Tout cela révulse les traditionalistes, les âmes bien pensantes, les esprits réacs rivés aux conventions du genre, tout cela est totalement incompris sauf par ses pairs et même par les rapins auxquels les hardiesses de Manet ouvrent des portes sur une pseudo facilité de peindre sans se soucier des règles strictes de la composition, celle-ci, étant, jusqu'à cette époque, essentiellement axée sur des thèmes tenant à la résonance antique, à la renommée historique, à la mouvance romantique.
Manet ne remet jamais en cause ses choix, persiste en restant confiant, se disant, à chaque nouvelle production, que le moment viendra où l'on reconnaîtra sa valeur, on admirera son œuvre et louera sa pugnacité créatrice, son regard visionnaire, la force des tons qui transperce ses toiles, nos yeux les contemplant, nos âme s'y noyant...
Déjeuner dans l'atelier - 1868 - Münich - Staatsgalerie // Claude Monet sur son atelier flottant à Argenteuil - 1874 - Münich New Pinakotek // Le bar aux Folies Bergères - 1881/1882 - Londres - Institue of Art.
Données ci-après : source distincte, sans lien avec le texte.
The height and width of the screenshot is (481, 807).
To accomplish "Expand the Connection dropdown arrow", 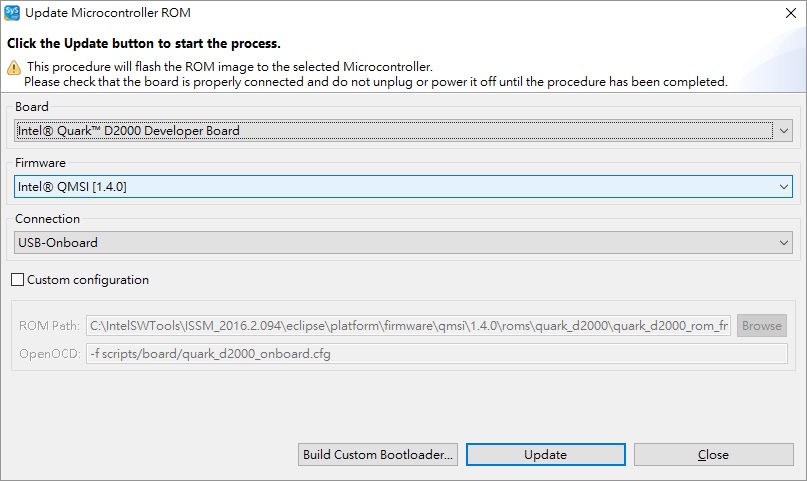I will 784,243.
Si vous souhaiter en savoir beaucoup plus sur la vie et l’œuvre de ce grand peintre, père d'un mouvement qui révolutionnera la façon de peindre et de percevoir l'univers lui servant de modèle, il faut alors se plonger dans le livre Sophie Chauveau : « Manet Le secret ». Dans ses notes d'écriture, en fin de livre, elle commente :
… Si en poésie, il s'apparente à Verlaine, en littérature il est de la famille de Flaubert : précision extrême au service d'une liberté totale. Chercher la concision, refuser l'anecdote, attraper le mouvement, voire la vitesse, s'ouvrir à la grande lumière comme à la grande ombre, et servir la sincérité. Il disait : « - Faire ce que l'on voit - est aussi difficile et coûteux que de dire ce l'on pense. Le génie, c'est la bonne foi ».
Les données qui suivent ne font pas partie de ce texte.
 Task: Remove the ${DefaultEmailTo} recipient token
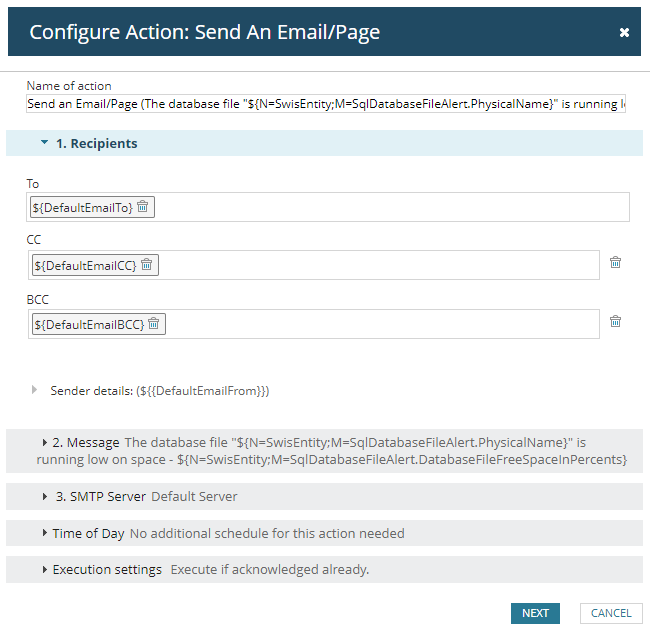(x=143, y=207)
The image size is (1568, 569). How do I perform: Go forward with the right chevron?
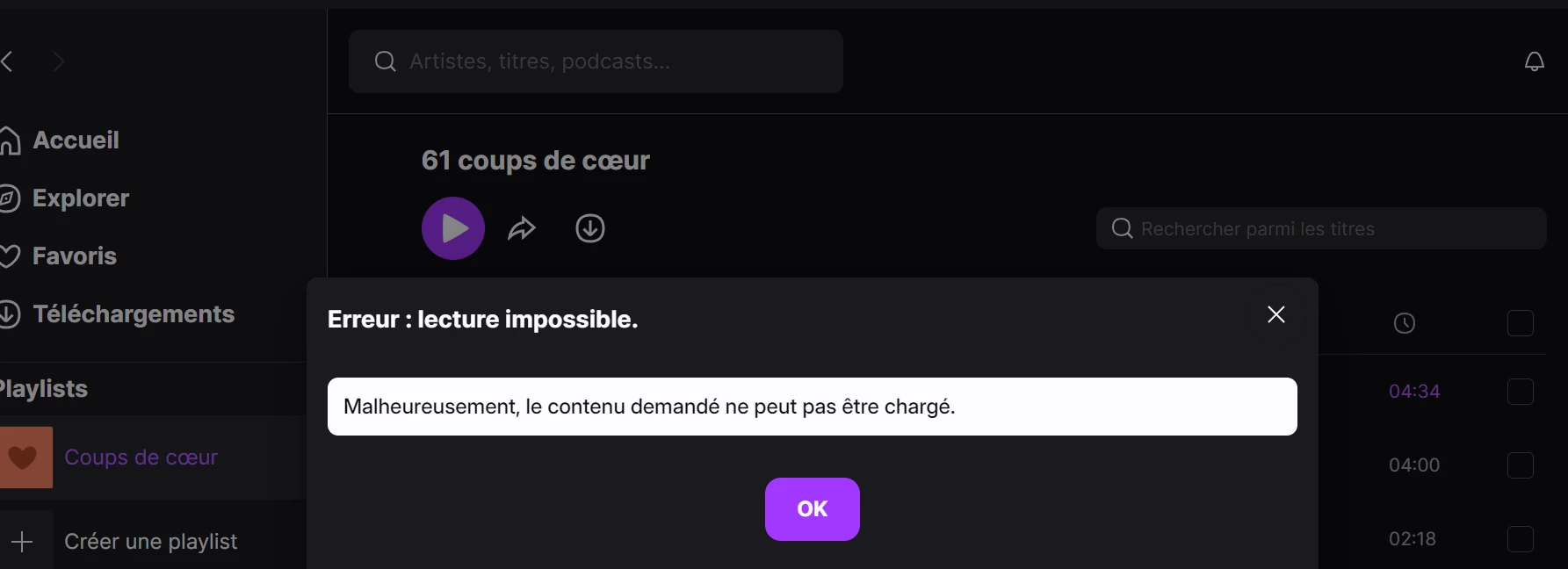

Citant Sollers : « on sait si peu de choses de Manet : sa richesse, son élégance, sa désinvolture ne font qu'obscurcir son cas. Avec lui, une éclaircie sans précédent anime le temps et l'espace. Il la maintient jusqu'au bout, ses femmes sont les plus exceptionnelles de toute l'histoire de la peinture... » peu de choses et trop. Comme souvent Sollers a l'intuition juste, rajoute l'auteur du livre. Sa vie, son œuvre nous sont connues mais mal éclairées, mal mises en perspective . Sinon, comment mesurer l'incompréhension dont il fut victime de son vivant et qui n'a fait que s'amplifier au point que même la notoriété posthume ne parvient pas à la dissiper. Encore maintenant, on méjuge Manet, il n'occupe pas la place qui lui revient : celle de phare du XXe siècle sans qui, de Picasso à Kieffer en passant par Matisse et Bacon, le XXe siècle n'aurait pas été ce qu'il fut.
Le malentendu est d'origine. On se méprend comme on s'est toujours mépris sur l'étendue de son talent, on se trompe sur sa réverbération alentour, et on estime mal l'impact incroyable et les répercussions de son travail encore aujourd'hui...
Tout est résumé là, il convient alors de prendre le livre de Sophie Chauveau pour découvrir un grand peintre, son univers où il fait s'y réfléchir son époque comme il la voyait : plus vraie que celle qu'on aurait aimé voir... c'est aussi, l'autre secret ...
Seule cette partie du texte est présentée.